Tandis que les indicateurs de progrès sont souvent économiques (croissance, PIB, …), la première table ronde était consacrée au progrès social et ses différentes formes : inclusion, diversité, droits, équité, … Le premier constat est posé par Jean-Claude Mailly, secrétaire général de Force Ouvrière, qui pose la question de l’augmentation des inégalités dans nos sociétés, avec la priorité souvent donnée à l’actionnariat avec toutes ces conséquences sociales ou encore avec la mondialisation, mais sans son caractère d’universalisme. Franck Morel, senior Fellow Travail, Emploi et Dialogue social à l’Institut Montaigne et avocat associé chez Flichy Grangé Avocats, pointe la différence entre le progrès sur papier et ses promesses garanties, et leurs concrétisations, un progrès qui reste vain quand il ne s’inscrit pas dans une vision globale qui prendrait en considération l’ensemble des facteurs : c’est la différence entre progrès prescrit et réel. Pour Laurence Pernot directrice de la communication de Saint-Gobain, le progrès social a été longtemps assimilé à nouveaux droits pour les salariés. Avec les crises multiples, l’entreprise a le devoir d’inventer de nouvelles solutions pour améliorer la qualité de vie et répondre aux besoins humains, à la fois par l’innovation technologique et scientifique mais aussi par la responsabilité qu’a l’entreprise de mobiliser tous les acteurs, afin de mettre le progrès au service des plus démunis et a ceux qui n’ont pas de voix, donc la nature et le vivant. « Les plus jeunes veulent du sens, pointe-t-elle, une entreprise engagée et utile, prête à donner pour une cause plus grande qu’elle ». Enfin, Léa Falcot, membre du collectif "Pour un réveil écologique", invite à questionner ce que le progrès ne devrait pas être et la place de la technique dans nos vies. Que penser par exemple, des tapis de bain connectés ? Elle soulève la nécessite d’intégrer l’environnement et le social dans le développement et le progrès à tous les niveaux.

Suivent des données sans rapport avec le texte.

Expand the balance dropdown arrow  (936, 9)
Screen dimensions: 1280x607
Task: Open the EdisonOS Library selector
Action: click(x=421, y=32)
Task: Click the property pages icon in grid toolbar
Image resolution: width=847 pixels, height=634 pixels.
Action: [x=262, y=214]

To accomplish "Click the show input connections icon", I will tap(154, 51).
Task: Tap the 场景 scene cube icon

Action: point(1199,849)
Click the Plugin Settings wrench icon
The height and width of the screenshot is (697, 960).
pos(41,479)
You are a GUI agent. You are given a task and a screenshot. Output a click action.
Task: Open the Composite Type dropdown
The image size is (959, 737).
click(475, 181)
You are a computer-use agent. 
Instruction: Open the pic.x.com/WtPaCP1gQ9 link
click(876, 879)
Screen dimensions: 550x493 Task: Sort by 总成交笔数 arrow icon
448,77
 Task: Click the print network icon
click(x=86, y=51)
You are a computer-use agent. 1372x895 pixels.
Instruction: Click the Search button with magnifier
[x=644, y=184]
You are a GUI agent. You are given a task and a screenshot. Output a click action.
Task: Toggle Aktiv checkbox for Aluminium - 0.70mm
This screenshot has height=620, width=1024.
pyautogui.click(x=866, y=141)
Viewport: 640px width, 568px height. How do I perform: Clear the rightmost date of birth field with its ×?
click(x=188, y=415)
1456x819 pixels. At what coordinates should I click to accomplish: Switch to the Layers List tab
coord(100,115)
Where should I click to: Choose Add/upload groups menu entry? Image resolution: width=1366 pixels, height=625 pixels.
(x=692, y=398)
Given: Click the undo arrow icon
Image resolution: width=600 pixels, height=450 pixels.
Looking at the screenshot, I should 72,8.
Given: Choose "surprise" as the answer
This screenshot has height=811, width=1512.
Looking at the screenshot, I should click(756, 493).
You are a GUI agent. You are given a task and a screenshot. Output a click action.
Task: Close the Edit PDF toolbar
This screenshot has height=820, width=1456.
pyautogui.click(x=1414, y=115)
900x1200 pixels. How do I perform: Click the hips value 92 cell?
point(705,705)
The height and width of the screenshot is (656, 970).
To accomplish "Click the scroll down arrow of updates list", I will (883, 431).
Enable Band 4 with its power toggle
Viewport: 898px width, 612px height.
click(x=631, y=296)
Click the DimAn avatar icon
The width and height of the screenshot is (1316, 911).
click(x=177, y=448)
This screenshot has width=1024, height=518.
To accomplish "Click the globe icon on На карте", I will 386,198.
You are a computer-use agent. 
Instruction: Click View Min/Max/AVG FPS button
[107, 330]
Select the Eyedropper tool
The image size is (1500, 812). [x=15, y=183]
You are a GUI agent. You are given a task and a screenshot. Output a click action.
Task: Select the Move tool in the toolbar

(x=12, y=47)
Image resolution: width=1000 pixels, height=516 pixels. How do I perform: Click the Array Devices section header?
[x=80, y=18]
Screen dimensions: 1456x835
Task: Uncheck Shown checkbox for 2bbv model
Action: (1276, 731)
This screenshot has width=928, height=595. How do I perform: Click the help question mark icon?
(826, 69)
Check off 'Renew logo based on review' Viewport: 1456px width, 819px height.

Selon Jean-Claude Mailly, ces questions sont aujourd’hui trop en silotées, certes on compte des avancées sur l’environnement (par exemple la mesure du CO²) mais moins sur le social. Il invite à prendre toutes les parties prenantes en compte, dans la chaîne de valeur. Pour Laurence Pernot, l’entreprise a un rôle à jouer dans la lutte contre les inégalités : face aux crises à répétition que l’on vit, l’entreprise ne peut pas vivre en dehors. Prenant l’exemple de St Gobain, dont le secteur est particulièrement producteur de déchets, elle interpelle la responsabilité des entreprises de réinventer leurs métiers en embarquant toute la chaine de valeur, afin de répondre aux enjeux du climat. Franck Morel rappelle l’importance de l’appréhension globale des enjeux, sans quoi, « le paradis des consommateurs devient l’enfer des travailleurs ». Cependant, pour Léa Falco, l’engagement des entreprises ne peut être que superficiel aujourd’hui, elles ont besoins de normes et de vision de progrès portée par l’Etat pour avancer : la RSE actuellement peut être vécue comme une contrainte par les entreprises. Léa Falco souligne la nécessité de trouver des salariés prêts à s’engager dans les entreprises mais surtout le rôle de l’Etat, sans quoi les entreprises auront toujours une préférence pour le présent par rapport au futur, à cause des règles qui gouvernent aujourd’hui l’économie. Et Franck Morel de rappeler l’importance de la légitimité des changements et des politiques de progrès social quand ils trouvent leur source dans l’élection, le dialogue social.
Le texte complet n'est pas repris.